Pubdate: Tue, 21 Dec 1999
Source: Los Angeles Times (CA)
Copyright: 1999 Los Angeles Times
Contact:  Times Mirror Square, Los Angeles, CA 90053
Fax: (213) 237-4712
Website: http://www.latimes.com/
Forum: http://www.latimes.com/home/discuss/
Author: David Rosenzweig, Times Staff Writer

3 CONVICTED OF LAUNDERING DRUG MONEY

A Los Angeles federal jury convicted three Venezuelans--a banker, a lawyer
and a businessman - on Monday after a trial climaxing the biggest narcotics
money laundering case in U.S. history.

The five-week trial was an outgrowth of Operation Casablanca, a lengthy
undercover probe that targeted Mexican and Venezuelan banks along with
money launderers for the Juarez and Cali drug cartels.

Those convicted Monday were among 100 foreign citizens and three Mexican
banks indicted last year on money laundering charges. Sixty people remain
fugitives. Prosecutors also seized about $60 million from the U.S. assets
of 14 foreign-based banks whose employees were implicated in the case.

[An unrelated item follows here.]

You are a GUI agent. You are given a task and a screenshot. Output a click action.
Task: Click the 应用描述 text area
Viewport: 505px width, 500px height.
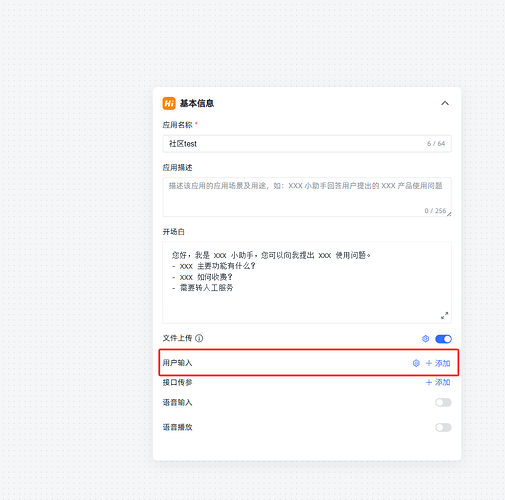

The investigation, conducted by the U.S. Customs Service with the help of a
Colombian-born drug dealer turned informer, also sparked a major diplomatic
flap with Mexico. Officials there complained that they were kept in the
dark about a probe on their own soil.

After deliberating two days, the Los Angeles jury returned guilty verdicts
Monday on all counts against Carmen Salima Yrigoyen, 45, an attorney and
former judge from Caracas; Carlos Izurieta Valery, 54, an investment
broker, and Esperanza de Saad, 56, who operated the Miami office of the
government-owned Banco Industrial De Venezuela.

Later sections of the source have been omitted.